El resultado no deja lugar a dudas: el volumen de agua presente en las manchas oscuras no es superior al 3%, similar al que contienen las arenas del desierto más seco de la Tierra, Atacama (en Chile). Posiblemente sí haya una pequeña cantidad de agua involucrada en el arranque del proceso, pero el oscurecimiento del terreno no está asociado a la presencia de agua o hielo en el suelo. La formación de minerales hidratados no implicaría la presencia de depósitos de agua bajo la superficie, ya que podría ser explicada como consecuencia de la absorción de vapor de agua directamente de la atmósfera por parte de las sales existentes en el regolito. Es interesante subrayar la enorme diferencia entre la publicidad que se dio a la identificación de minerales hidratados en las manchas hace un año y la que se ha dado este verano a la confirmación de que el terreno es en realidad extremadamente seco.
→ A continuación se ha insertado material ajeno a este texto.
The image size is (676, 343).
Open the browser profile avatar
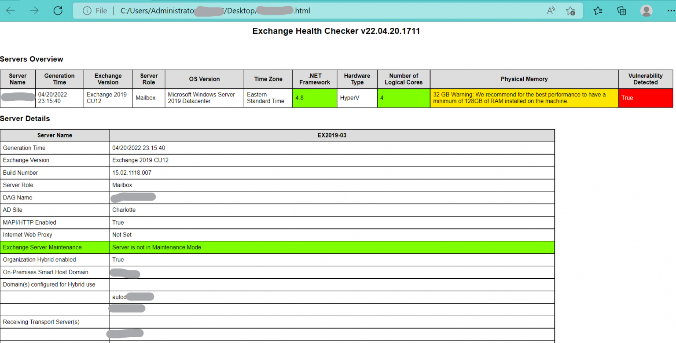646,11
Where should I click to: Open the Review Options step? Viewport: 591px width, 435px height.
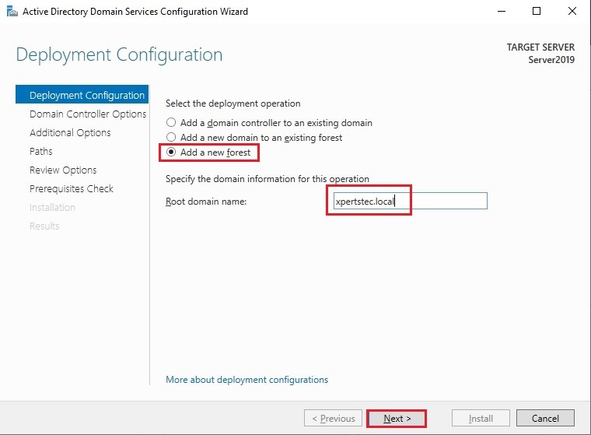(x=63, y=170)
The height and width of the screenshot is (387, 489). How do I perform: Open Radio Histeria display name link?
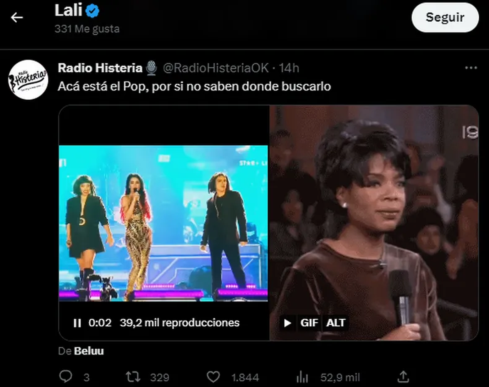pos(100,68)
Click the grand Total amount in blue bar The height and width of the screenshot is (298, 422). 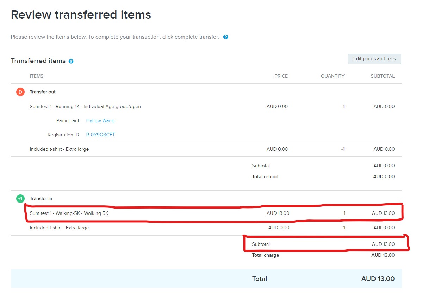coord(378,279)
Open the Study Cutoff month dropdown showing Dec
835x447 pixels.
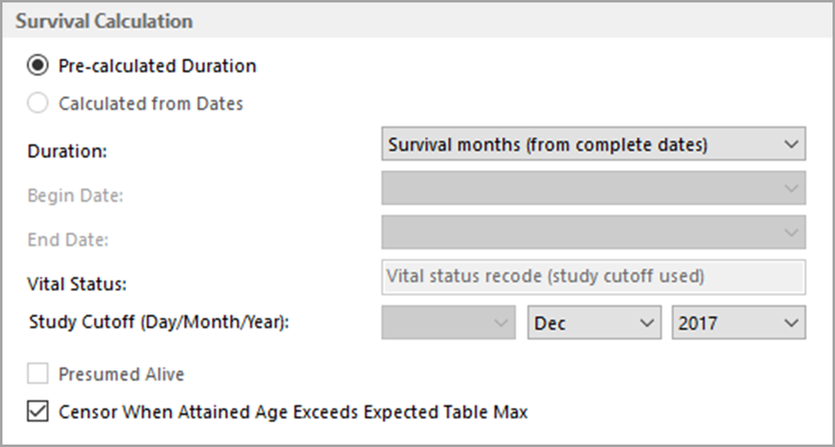point(593,323)
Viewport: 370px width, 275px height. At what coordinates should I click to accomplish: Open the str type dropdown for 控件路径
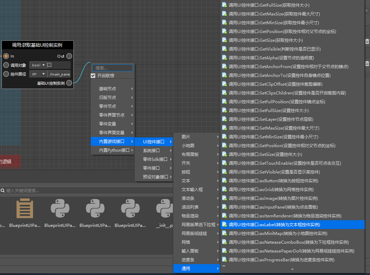pyautogui.click(x=38, y=74)
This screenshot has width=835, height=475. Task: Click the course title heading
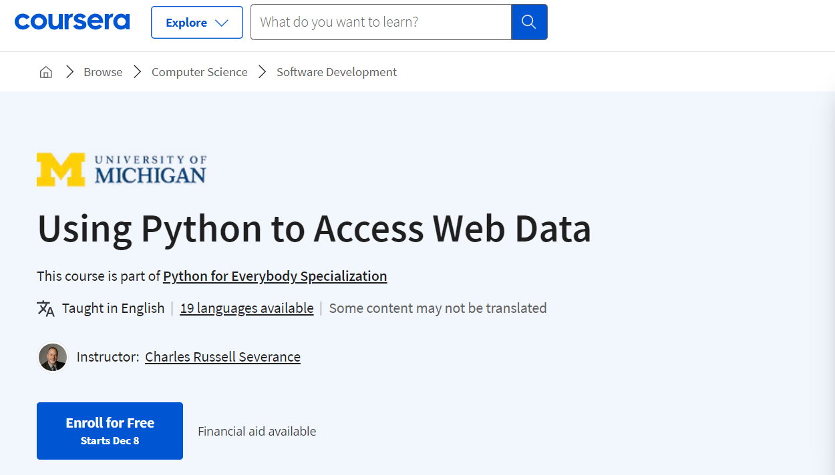pos(314,229)
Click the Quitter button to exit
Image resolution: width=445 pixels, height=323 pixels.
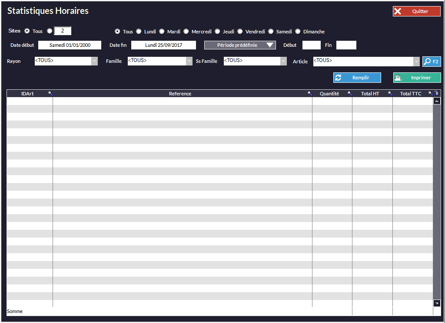416,11
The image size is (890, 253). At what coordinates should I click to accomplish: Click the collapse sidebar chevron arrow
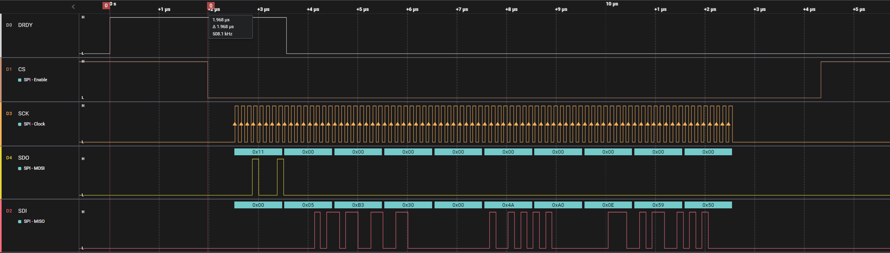click(73, 6)
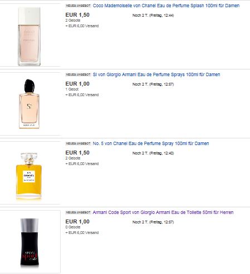This screenshot has height=274, width=250.
Task: Click the pink Coco Mademoiselle bottle thumbnail
Action: coord(29,37)
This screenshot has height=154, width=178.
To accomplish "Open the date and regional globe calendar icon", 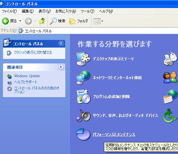I will coord(170,97).
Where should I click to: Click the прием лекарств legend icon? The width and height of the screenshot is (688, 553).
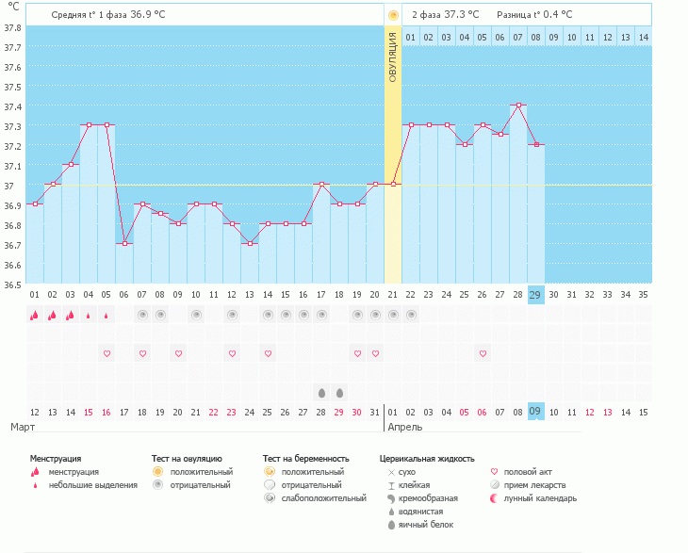pos(497,485)
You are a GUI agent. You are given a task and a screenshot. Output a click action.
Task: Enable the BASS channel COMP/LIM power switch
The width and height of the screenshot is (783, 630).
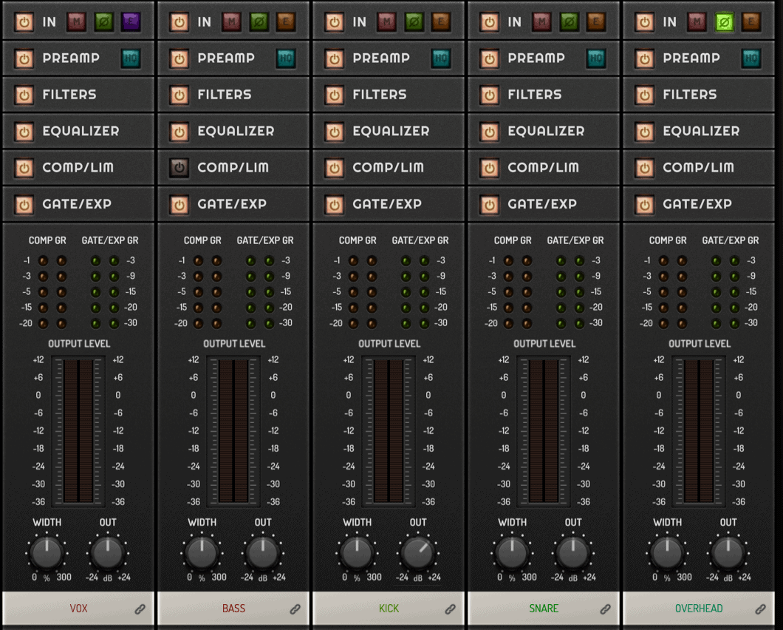click(x=179, y=168)
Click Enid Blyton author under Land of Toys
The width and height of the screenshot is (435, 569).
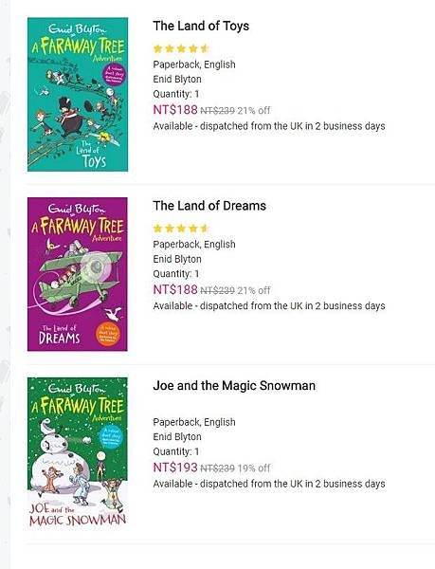177,79
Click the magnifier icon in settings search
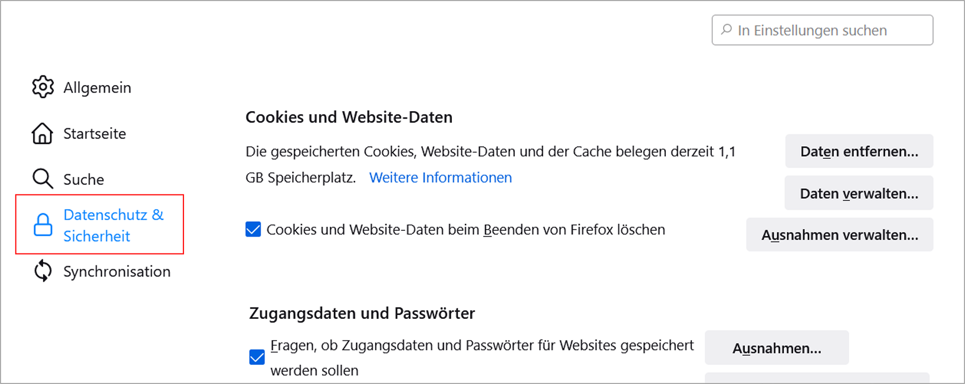965x384 pixels. [726, 30]
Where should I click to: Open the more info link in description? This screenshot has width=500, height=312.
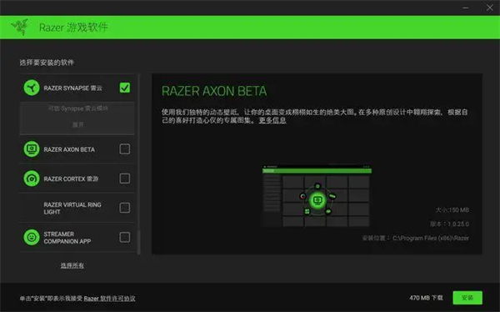coord(273,120)
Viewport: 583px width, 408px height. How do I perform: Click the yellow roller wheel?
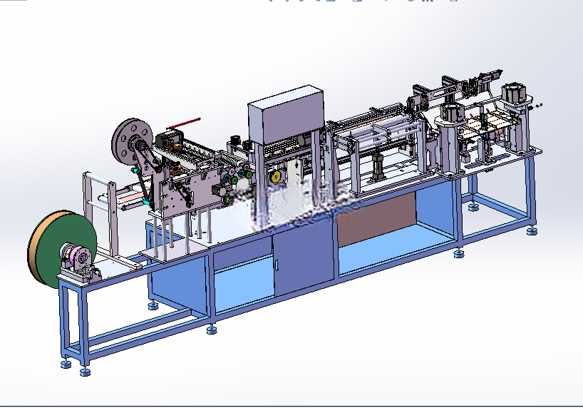pos(276,177)
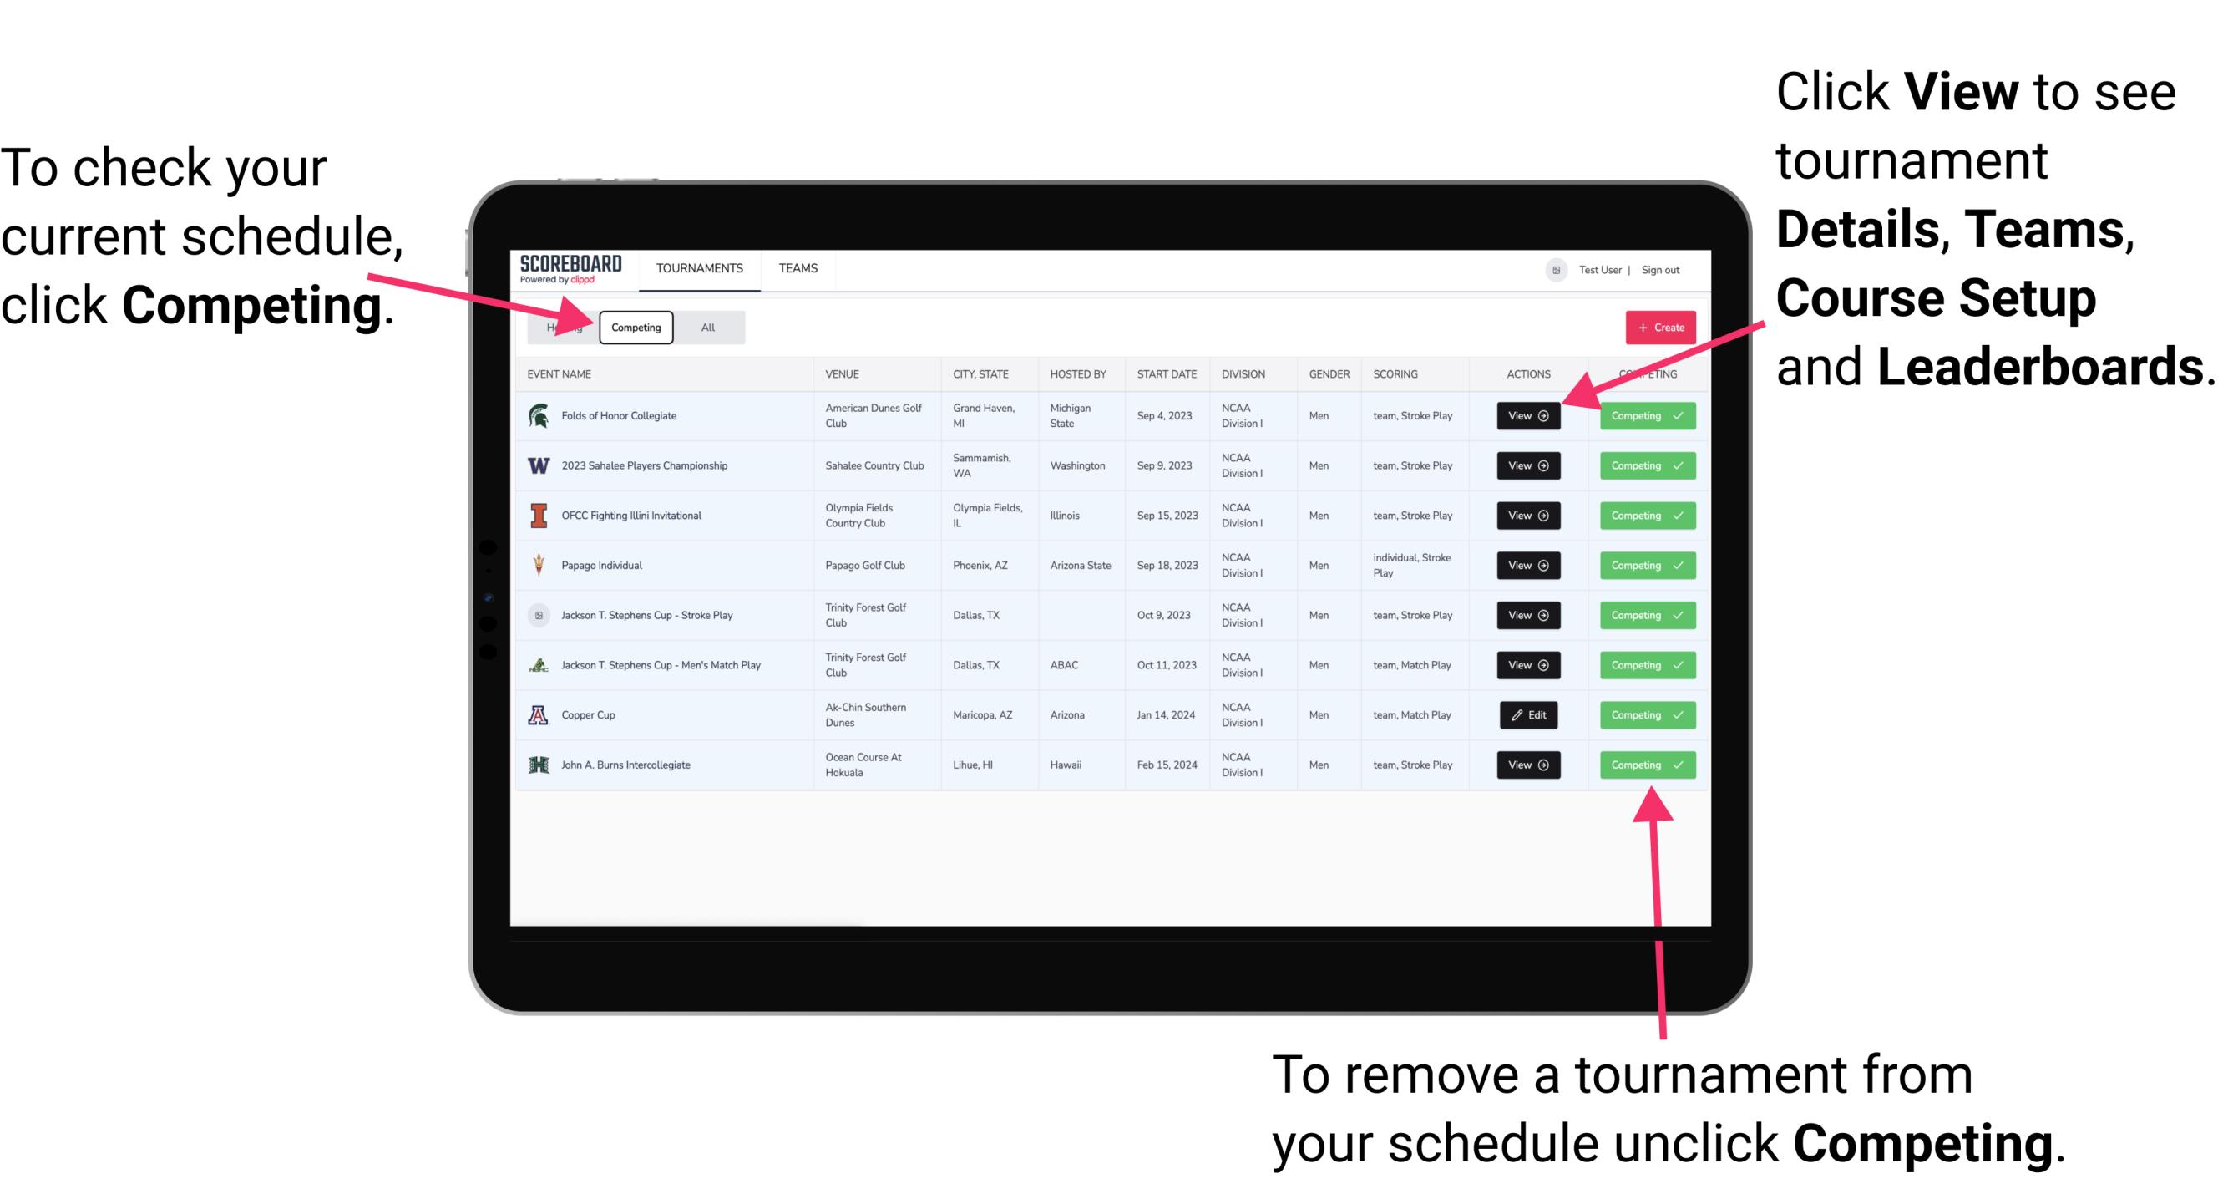Screen dimensions: 2218x1194
Task: Click the View icon for Jackson T. Stephens Stroke Play
Action: [1527, 615]
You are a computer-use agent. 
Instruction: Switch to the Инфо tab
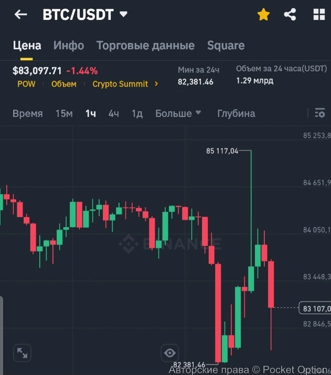click(69, 46)
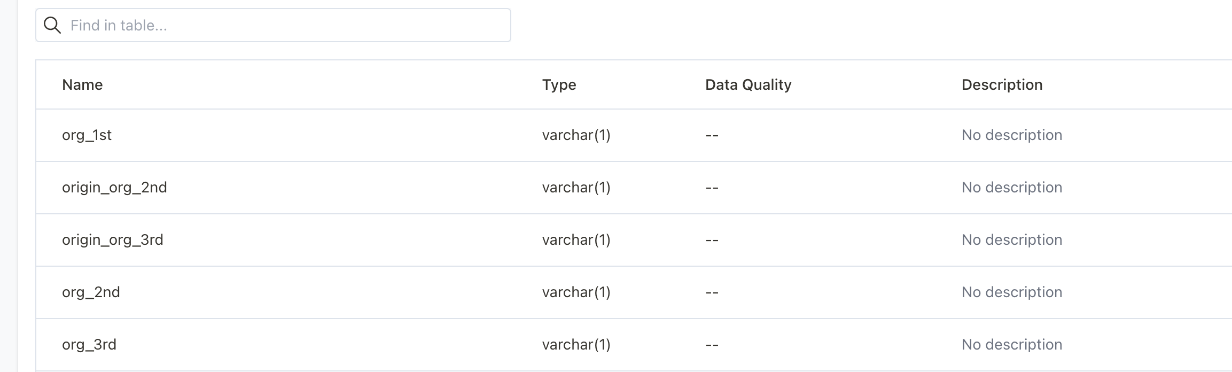Viewport: 1232px width, 372px height.
Task: Click No description next to origin_org_2nd
Action: pos(1012,187)
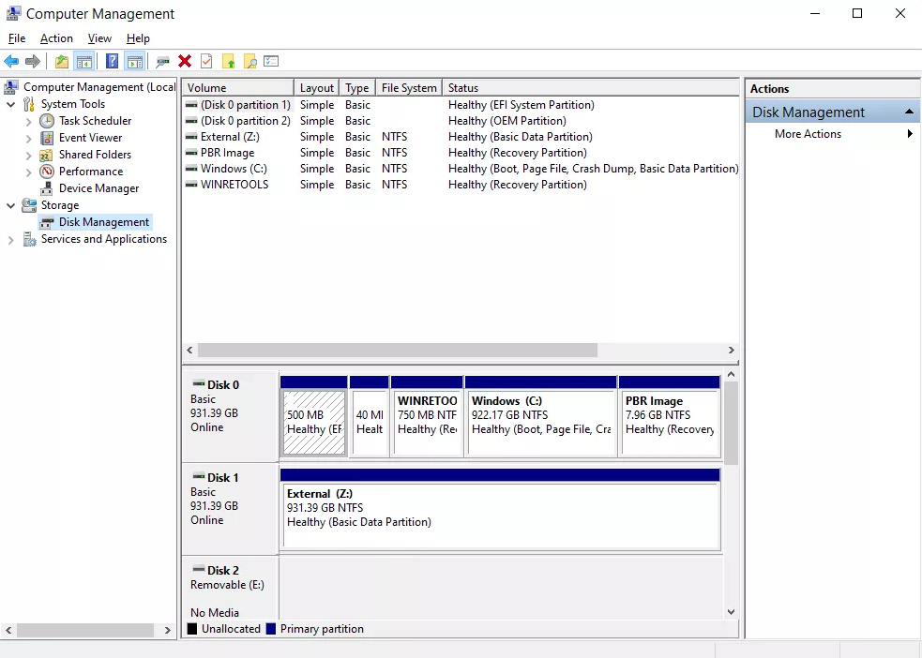Toggle the Show/Hide Console Tree toolbar icon

pyautogui.click(x=83, y=61)
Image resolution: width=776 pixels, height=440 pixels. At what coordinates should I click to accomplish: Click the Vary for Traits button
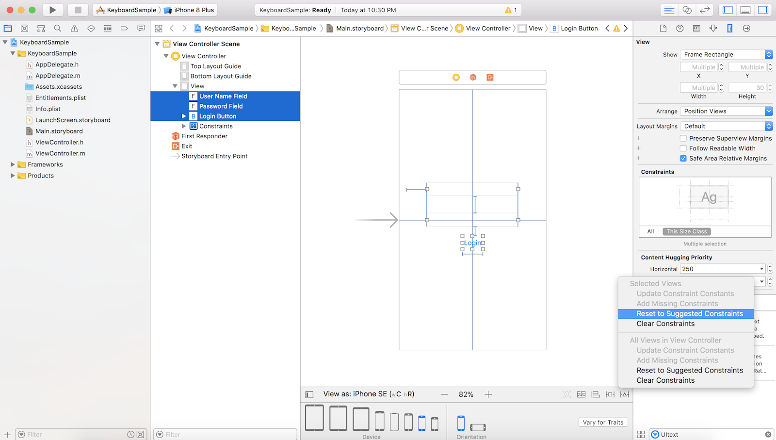pos(603,422)
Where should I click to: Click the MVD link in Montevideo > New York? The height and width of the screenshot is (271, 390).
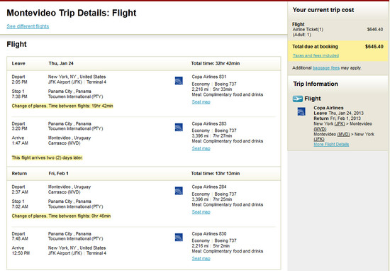[x=343, y=134]
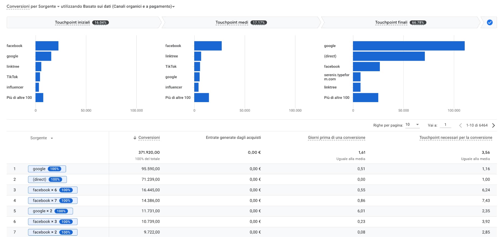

El volumen de agua presente en las manchas oscuras no es superior al 3%, similar al que contienen las arenas del desierto más seco de la Tierra

En definitiva, las nuevas investigaciones publicadas este verano sugieren que tanto las torrenteras como las manchas oscuras se forman por procesos de congelación y sublimación de dióxido de carbono. Recordemos que la atmósfera de Marte está compuesta en un 95% de CO2, y que las temperaturas en superficie generalmente están muy por debajo del punto de fusión del hielo de agua. En realidad, las temperaturas y las presiones en la superficie de Marte hoy no permiten el flujo de agua líquida; tal vez únicamente la formación de salmueras efímeras, y sólo en ciertos lugares y momentos muy específicos. Cada nueva investigación apoya con más fuerza la idea de que, para encontrar algo interesante en Marte desde un punto de vista biológico, tendremos que excavar y acceder a la subsuperficie. El rover ExoMars, de la ESA, será el primero en intentar perforar a más de un metro de profundidad en 2020, buscando posibles bioindicadores. ¿Encontrará también agua líquida en Marte por primera vez? 

Alberto González Fairén es investigador en el Centro de Astrobiología (CSIC-INTA) en Madrid, y en el Departamento de Astronomía de la Universidad Cornell en Nueva York.